FALSA CASA-MUSEO DE MURILLO
Las fechas conmemorativas son muy
oportunas para difundir nuestra historia, pero no deben emplearse para
contaminar el pasado de confusiones ni leyendas dañinas. Y lo decimos, porque
no es cierto que el pintor sevillano Bartolomé Esteban Murillo viviese los
últimos años de su vida, donde
el Instituto Andaluz del Flamenco ha establecido
su sede. Así reza una placa de acero inoxidable
fijada a la pared del zaguán de la casona de color almagra claro, que se halla
ubicada en el barrio de Santa Cruz, frente al convento de las Teresas, en cuya
fachada predica un óvalo metálico que es la Casa Museo de Murillo. En caso de
que lo hubiese sido, que no lo fue, debió serlo un único año. No todos los
últimos de su vida.
En el Padrón de las personas que han de cumplir con el precepto de la
confesión y comunión en esta Parroquia de Santa Cruz del año 1682, figura
afincado en la casa número 3 de la calle entonces denominada de la Puerta
pequeña. Junto a él se encontraban avecindados, su hijo Gaspar, en aquel
momento clérigo menor aunque luego llegó a ser canónigo, una tal Ana María y un
tal José Cano, probablemente personal del propio servicio doméstico. De los
cinco hijos y cuatro hijas que había tenido, sobrevivieron pocos.

Extracto de datos

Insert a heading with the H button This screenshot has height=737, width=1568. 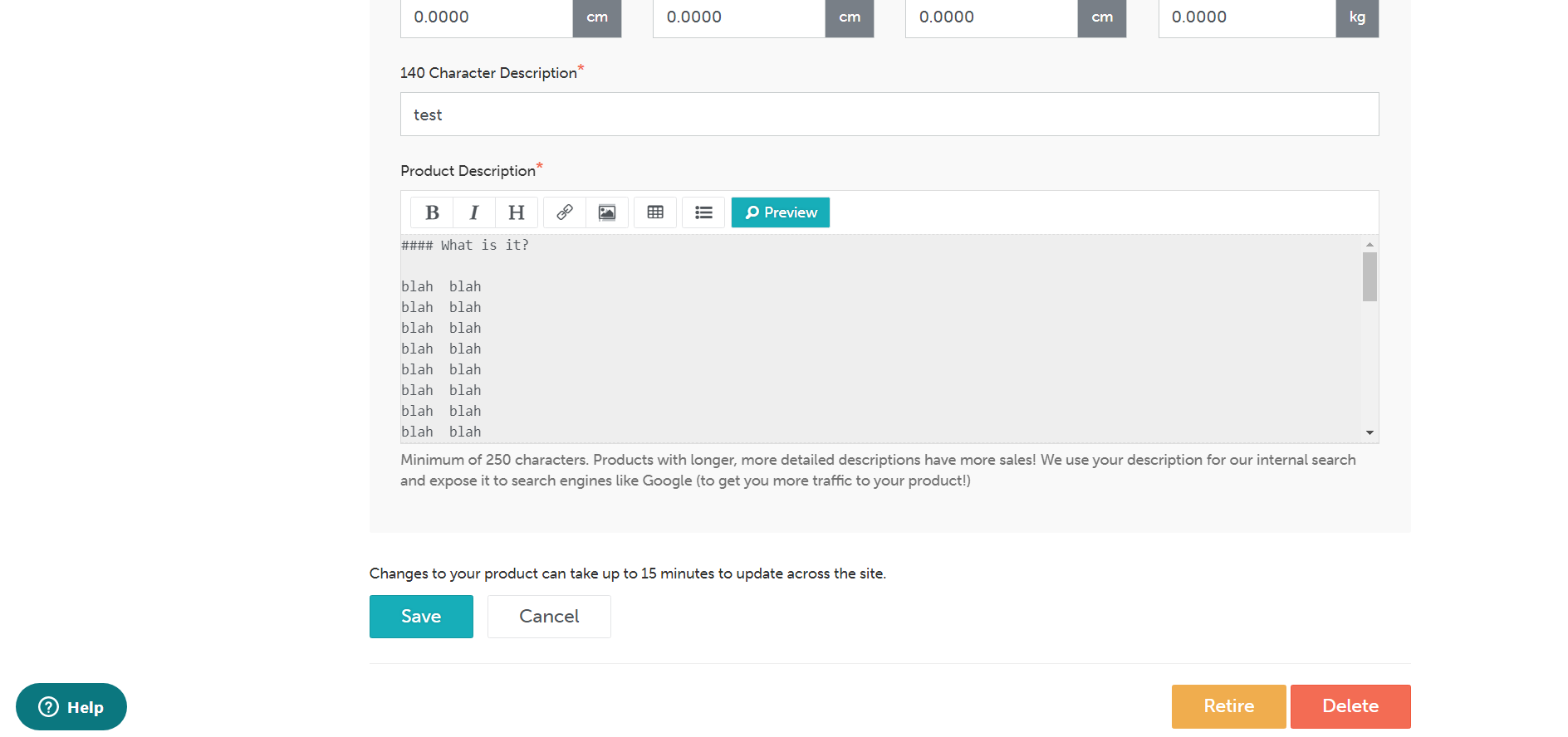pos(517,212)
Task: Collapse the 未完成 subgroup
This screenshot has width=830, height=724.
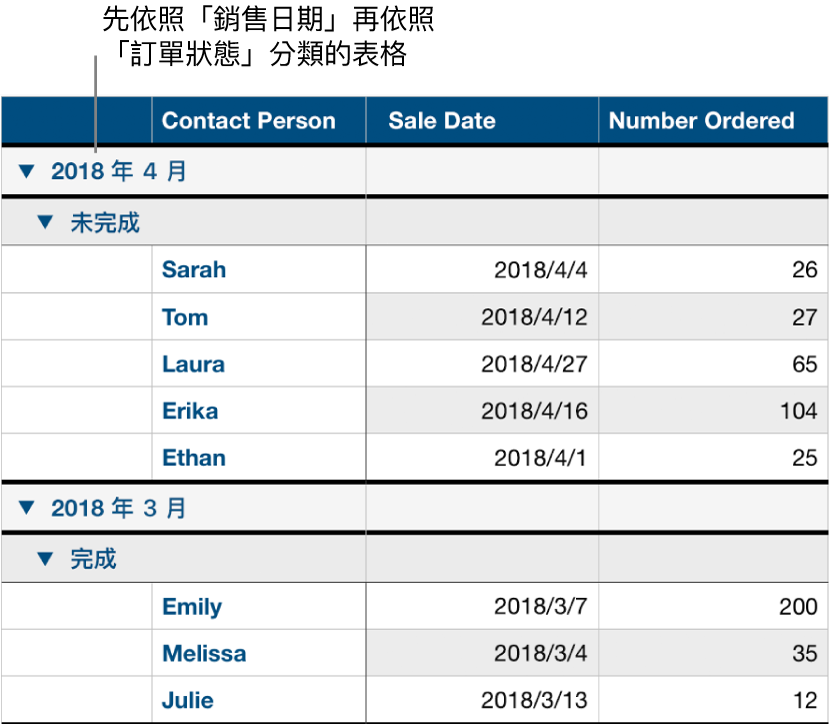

Qué se pide
[1] Responde según el texto sobre la casa de Murillo:
(a) ¿Qué institución ha establecido su sede en la casona?
(b) ¿Frente a qué convento se halla la casona?
(c) ¿En qué número de la calle de la Puerta pequeña figura afincado el pintor en el padrón de 1682?
[2] En el texto sobre la casa de Murillo, sustituye "clérigo menor" por "diácono" en el fragmento que comienza con las palabras "En el Padrón" y termina con "tenido, sobrevivieron pocos.", y escribe de nuevo ese fragmento.
El listado procede de una fuente distinta a la del texto.

Resultados esperados
[1]
(a) El Instituto Andaluz del Flamenco.
(b) El convento de las Teresas.
(c) En el número 3.

[2]
En el Padrón de las personas que han de cumplir con el precepto de la
confesión y comunión en esta Parroquia de Santa Cruz del año 1682, figura
afincado en la casa número 3 de la calle entonces denominada de la Puerta
pequeña. Junto a él se encontraban avecindados, su hijo Gaspar, en aquel
momento diácono aunque luego llegó a ser canónigo, una tal Ana María y un
tal José Cano, probablemente personal del propio servicio doméstico. De los
cinco hijos y cuatro hijas que había tenido, sobrevivieron pocos.